In what it nowadays looked back on as a cursed infancy, it had spent time on and around the fleet of its birth, like most Midworlders. Afterwards, cast out and mindless, it had drifted about aimlessly, until Mharra had happened upon it. The machinations of its greater self, to set up the empowerment of its avatar in this realm. Ib could not begrudge itself without feeling insane, but void, could it really not have tried something less awful?

'You know, it kind of says everything that you're mad about playing yourself and not doing the same to so many other people.'

Ashe was one of those people you felt as if they were clinging to you regardless of distance. The fact she could speak silently, into minds, regardless of the distance or time separating her from her intended interlocutor only amplified the feeling.

'That might be because I'm so focused on myself I don't see others as people,' Ib spat acidly.

'Aye, exactly,' the dragoness replied, obviously choosing to miss the sarcasm. 'It might actually be worse that you're aware and doing nothing about it than if you were ignorant. Acknowledging a problem isn't a solution.'

'I'm sure the cult leader could tell me all about that.'

To an arcane eye, the grey giant's broad shoulders would have appeared shrouded in smoke, of a darker hue than its own silver-steel skin. Had one possessed a sharp mind's eye, they might have glimpsed the vague reptilian maw and eyes like embers at one end of the cloud, but the island Ib now strode across was not populated by people of such talents.

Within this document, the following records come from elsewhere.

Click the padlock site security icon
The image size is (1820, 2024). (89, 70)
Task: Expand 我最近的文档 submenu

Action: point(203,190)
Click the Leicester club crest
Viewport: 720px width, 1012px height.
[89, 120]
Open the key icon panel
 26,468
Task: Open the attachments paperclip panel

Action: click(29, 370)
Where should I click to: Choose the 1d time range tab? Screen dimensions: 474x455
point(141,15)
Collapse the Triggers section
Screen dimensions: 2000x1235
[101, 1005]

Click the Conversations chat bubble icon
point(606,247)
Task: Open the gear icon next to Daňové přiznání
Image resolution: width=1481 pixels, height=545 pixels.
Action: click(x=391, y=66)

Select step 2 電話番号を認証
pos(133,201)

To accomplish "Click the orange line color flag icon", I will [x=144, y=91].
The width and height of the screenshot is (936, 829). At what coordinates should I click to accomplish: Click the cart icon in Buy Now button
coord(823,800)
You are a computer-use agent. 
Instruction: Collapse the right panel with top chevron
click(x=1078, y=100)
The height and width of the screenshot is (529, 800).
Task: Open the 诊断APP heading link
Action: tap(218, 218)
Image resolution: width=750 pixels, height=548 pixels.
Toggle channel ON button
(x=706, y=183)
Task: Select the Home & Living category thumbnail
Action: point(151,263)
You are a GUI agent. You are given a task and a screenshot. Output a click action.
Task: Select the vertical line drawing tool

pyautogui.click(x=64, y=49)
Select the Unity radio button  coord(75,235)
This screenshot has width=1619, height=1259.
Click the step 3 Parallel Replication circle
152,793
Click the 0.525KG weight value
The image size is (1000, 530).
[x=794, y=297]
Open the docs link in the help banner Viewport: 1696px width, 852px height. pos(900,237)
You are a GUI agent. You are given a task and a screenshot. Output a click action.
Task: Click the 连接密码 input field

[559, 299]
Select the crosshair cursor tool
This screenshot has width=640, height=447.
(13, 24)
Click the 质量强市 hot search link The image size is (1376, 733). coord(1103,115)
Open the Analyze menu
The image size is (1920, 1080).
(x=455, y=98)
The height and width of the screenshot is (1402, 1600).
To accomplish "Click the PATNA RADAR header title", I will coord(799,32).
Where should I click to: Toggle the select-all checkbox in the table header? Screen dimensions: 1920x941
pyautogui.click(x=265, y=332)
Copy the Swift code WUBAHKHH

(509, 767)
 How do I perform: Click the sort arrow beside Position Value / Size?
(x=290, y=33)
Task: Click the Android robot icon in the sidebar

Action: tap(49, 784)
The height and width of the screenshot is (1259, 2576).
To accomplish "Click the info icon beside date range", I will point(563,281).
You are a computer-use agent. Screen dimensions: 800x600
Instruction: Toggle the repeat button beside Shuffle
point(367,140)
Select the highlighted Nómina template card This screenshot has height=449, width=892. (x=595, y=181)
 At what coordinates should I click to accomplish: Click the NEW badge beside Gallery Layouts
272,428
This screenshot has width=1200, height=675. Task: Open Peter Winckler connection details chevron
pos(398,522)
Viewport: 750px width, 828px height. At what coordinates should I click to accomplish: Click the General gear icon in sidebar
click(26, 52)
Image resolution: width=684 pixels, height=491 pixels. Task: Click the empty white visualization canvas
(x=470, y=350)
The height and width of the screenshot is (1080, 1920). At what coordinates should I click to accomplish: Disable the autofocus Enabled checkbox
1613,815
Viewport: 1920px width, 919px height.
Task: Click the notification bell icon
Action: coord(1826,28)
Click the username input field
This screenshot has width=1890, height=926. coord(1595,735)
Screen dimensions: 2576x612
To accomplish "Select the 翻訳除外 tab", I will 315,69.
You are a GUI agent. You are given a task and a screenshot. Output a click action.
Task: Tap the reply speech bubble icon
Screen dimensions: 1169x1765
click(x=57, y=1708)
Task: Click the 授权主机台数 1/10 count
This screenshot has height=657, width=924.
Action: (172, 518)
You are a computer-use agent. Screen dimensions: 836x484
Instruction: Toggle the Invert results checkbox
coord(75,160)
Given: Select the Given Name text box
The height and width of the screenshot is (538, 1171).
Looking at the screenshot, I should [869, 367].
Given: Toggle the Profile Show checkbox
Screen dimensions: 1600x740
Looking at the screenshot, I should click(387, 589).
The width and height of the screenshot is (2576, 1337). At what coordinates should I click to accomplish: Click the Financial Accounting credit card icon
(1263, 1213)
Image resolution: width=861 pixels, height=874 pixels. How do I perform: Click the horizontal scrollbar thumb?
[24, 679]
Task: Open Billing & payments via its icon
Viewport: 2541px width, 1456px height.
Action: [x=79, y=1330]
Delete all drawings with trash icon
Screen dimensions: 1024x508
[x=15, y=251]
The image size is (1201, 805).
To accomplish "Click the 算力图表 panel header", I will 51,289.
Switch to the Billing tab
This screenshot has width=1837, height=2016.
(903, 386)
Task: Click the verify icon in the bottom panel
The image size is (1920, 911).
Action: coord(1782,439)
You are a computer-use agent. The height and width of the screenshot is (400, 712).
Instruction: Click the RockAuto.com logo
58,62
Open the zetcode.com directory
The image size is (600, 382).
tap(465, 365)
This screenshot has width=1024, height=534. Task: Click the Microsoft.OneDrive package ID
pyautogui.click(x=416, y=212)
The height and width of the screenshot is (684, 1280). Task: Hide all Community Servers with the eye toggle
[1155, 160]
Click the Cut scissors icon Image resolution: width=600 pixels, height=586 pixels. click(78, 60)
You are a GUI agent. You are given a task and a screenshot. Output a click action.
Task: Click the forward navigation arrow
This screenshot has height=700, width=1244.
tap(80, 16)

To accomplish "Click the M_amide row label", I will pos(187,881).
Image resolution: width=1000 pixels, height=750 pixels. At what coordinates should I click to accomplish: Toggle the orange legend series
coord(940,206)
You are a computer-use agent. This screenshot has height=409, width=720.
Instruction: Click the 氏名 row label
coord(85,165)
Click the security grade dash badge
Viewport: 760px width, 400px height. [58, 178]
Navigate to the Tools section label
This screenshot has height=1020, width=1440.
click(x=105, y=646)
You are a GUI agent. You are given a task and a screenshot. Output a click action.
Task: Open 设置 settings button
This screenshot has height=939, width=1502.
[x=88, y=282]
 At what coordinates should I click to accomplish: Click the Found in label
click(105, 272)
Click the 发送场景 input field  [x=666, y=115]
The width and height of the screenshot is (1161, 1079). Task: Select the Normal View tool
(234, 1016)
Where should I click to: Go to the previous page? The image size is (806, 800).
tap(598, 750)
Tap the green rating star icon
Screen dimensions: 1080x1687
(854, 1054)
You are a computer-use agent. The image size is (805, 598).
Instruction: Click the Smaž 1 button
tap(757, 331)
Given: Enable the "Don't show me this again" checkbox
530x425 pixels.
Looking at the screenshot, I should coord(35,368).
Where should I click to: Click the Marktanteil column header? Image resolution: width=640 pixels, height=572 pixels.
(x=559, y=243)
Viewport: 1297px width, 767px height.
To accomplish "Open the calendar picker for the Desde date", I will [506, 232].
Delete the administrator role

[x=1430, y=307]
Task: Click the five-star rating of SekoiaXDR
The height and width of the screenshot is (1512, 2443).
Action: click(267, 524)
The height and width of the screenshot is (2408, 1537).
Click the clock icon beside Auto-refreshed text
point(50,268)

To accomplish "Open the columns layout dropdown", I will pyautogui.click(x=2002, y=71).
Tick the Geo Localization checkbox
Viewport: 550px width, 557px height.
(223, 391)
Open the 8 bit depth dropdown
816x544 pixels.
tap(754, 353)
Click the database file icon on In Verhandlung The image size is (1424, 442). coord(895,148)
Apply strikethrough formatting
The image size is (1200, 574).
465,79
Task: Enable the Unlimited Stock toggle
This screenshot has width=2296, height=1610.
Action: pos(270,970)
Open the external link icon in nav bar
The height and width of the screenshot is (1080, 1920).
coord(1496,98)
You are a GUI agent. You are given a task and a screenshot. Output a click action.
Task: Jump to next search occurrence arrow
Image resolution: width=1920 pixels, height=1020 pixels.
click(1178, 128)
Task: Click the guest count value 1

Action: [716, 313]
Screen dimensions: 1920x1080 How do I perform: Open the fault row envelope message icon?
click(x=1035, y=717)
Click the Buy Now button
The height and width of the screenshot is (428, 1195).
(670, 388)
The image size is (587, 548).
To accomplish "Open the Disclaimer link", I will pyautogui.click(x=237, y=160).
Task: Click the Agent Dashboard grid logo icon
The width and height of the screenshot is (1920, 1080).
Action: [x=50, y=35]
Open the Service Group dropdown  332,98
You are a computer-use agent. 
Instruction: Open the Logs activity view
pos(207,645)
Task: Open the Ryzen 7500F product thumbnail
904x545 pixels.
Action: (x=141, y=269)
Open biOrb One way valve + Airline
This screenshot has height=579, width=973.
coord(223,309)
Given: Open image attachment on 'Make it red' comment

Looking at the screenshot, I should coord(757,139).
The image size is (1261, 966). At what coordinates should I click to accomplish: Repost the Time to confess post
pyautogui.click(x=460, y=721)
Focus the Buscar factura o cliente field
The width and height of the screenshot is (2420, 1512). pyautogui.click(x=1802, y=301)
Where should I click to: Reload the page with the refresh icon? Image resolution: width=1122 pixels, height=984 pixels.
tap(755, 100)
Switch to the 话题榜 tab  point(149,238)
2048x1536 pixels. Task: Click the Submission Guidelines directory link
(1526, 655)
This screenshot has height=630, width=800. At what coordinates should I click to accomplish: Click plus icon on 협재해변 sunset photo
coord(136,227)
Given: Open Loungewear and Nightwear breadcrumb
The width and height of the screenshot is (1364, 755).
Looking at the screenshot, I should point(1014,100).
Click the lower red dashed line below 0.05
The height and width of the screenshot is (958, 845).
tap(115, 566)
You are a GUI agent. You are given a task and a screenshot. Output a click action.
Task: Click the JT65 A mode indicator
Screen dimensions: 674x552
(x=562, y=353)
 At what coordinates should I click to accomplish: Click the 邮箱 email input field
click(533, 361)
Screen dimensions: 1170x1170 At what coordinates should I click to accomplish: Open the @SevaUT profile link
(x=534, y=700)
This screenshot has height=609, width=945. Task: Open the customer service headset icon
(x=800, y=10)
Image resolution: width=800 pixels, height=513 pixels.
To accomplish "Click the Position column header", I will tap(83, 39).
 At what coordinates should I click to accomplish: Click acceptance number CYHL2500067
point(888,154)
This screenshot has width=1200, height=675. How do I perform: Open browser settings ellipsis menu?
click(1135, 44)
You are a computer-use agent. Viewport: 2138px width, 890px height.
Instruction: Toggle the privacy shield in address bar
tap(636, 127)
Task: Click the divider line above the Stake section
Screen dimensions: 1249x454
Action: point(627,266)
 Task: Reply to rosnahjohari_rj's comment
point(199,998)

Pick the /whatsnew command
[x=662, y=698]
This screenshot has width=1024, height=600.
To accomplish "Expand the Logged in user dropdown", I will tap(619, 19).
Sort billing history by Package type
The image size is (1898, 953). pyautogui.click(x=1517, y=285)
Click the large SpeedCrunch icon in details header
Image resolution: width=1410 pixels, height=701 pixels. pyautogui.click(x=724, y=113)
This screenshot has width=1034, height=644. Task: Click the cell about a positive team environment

It was, in many ways, a typical Midworld settlement: a spit of land not much more than a league across, upon which a hardscrabble fleet had happened. Having felt down on their luck on the seas, the sailors had decided they might as well spend a few years, maybe a decade or more, in the relative safety of the island. Midworld's ever-fertile nature meant trees and other resources appeared upon newly-formed islands overnight more often than not, sometimes as one watched, when they didn't form right alongside them.

This land had plentiful lumber and stone: there was no home without shingle or stout beams, nor any that stood lower than two storeys; most had three floors, and the largest matched some hills in height and breadth. For anything more they'd need steel, or some way to flout the world's laws, and human mages were rare in Midworld, rarer than in most of its counterparts. It was a lucky fleet that had one, and more, ones with power, were ofttimes considered a blessing.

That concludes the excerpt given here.